The band took the song to Music For Nations, an independent British label specialising in hard rock and heavy metal, and within weeks the never-to-be-forgotten single was on the streets (and banned by every self-respecting British radio station from Land’s End to John O’Groats).
The group followed that by releasing their debut self-titled album on Capitol in August 1984, jammed with hellish performances and wild outlandish new material.
Unarguably the naughtiest rock band of the 80s, they drank fake blood from a human skull onstage. They also whipped a half-naked woman tied to a torture rack and threw raw meat at their audience.

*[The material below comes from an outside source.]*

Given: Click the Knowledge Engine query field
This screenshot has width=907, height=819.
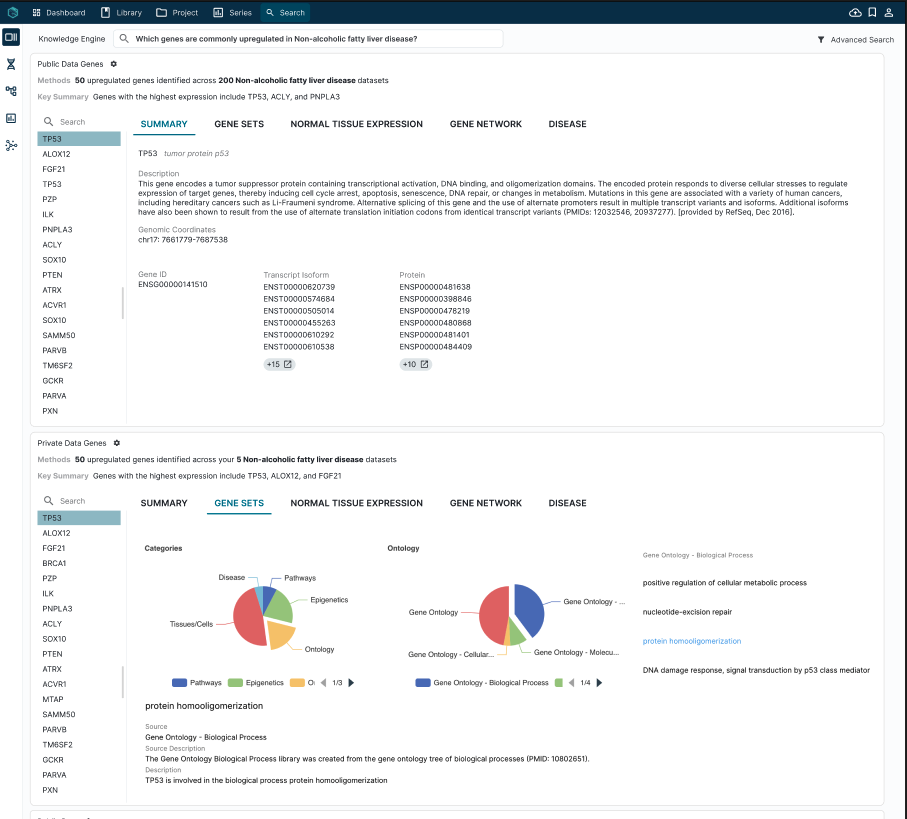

The fact that they were increasingly frowned upon by the mainstream media establishment only deepened the band’s grassroots credibility in the eyes of the hardcore heavy metal crowd.
They went on to prove that their sudden and unpredicted rise to prominence in 1984 was no mere flash in the pan. Their second Capitol album, The Last Command (1985), ably demonstrated the widening scope of the band’s music.
For their third album, Inside the Electric Circus (1986), W.A.S.P brought the whole thing full circle by combining the best and most raucous elements of their first two albums and forging them with a fire of guitars into their most cohesive and streamlined musical statement yet.
In 1987, W.A.S.P. had their song Scream Until You Like It included on the soundtrack of the movie Ghoulies 2, by which time drummer Steve Riley had left the band to join L.A. Guns, and was replaced in relatively quick succession by Chad Nelson, Glenn Soderling, Kelly Martella and Frankie Banali.
Their fourth studio album, The Headless Children, was released on April 15, 1989, and reached #48 on the Billboard 200. It was W.A.S.P’s most critically acclaimed work up to that point and the highest-selling W.A.S.P. album to date.
Guitarist Chris Holmes left the band in August 1989, following his marriage to Lita Ford (ex-The Runaways). The band effectively disbanded a few months later, with Blackie Lawless embarking on a short-lived solo career, eventually releasing his planned solo debut – The Crimson Idol – as a W.A.S.P. album.
The follow-up, Still Not Black Enough (1995), was a collection of dark, introspective tunes, and while the album lacked the cohesiveness of its predecessor, the lyrics explored similar topics to Crimson Idol – being an outcast and misfit, the pressures of fame and society, and the search for love.
Chris Holmes returned to W.A.S.P. in 1996 and the group released Kill.Fuck.Die (1997) and Helldorado (1999).
They continued with the album Unholy Terror in 2001 before Holmes left the band once again.
Subsequent album releases included Dying for the World (2002), The Rise (2004), The Demise (2004), Dominator (2007), Babylon (2009) and Golgotha (2015).
Former drummer Frankie Banali died of pancreatic cancer on 20 August 2020,
Their music was loud, rude and surprisingly catchy. But you’ll struggle to listen to it these days with a straight face.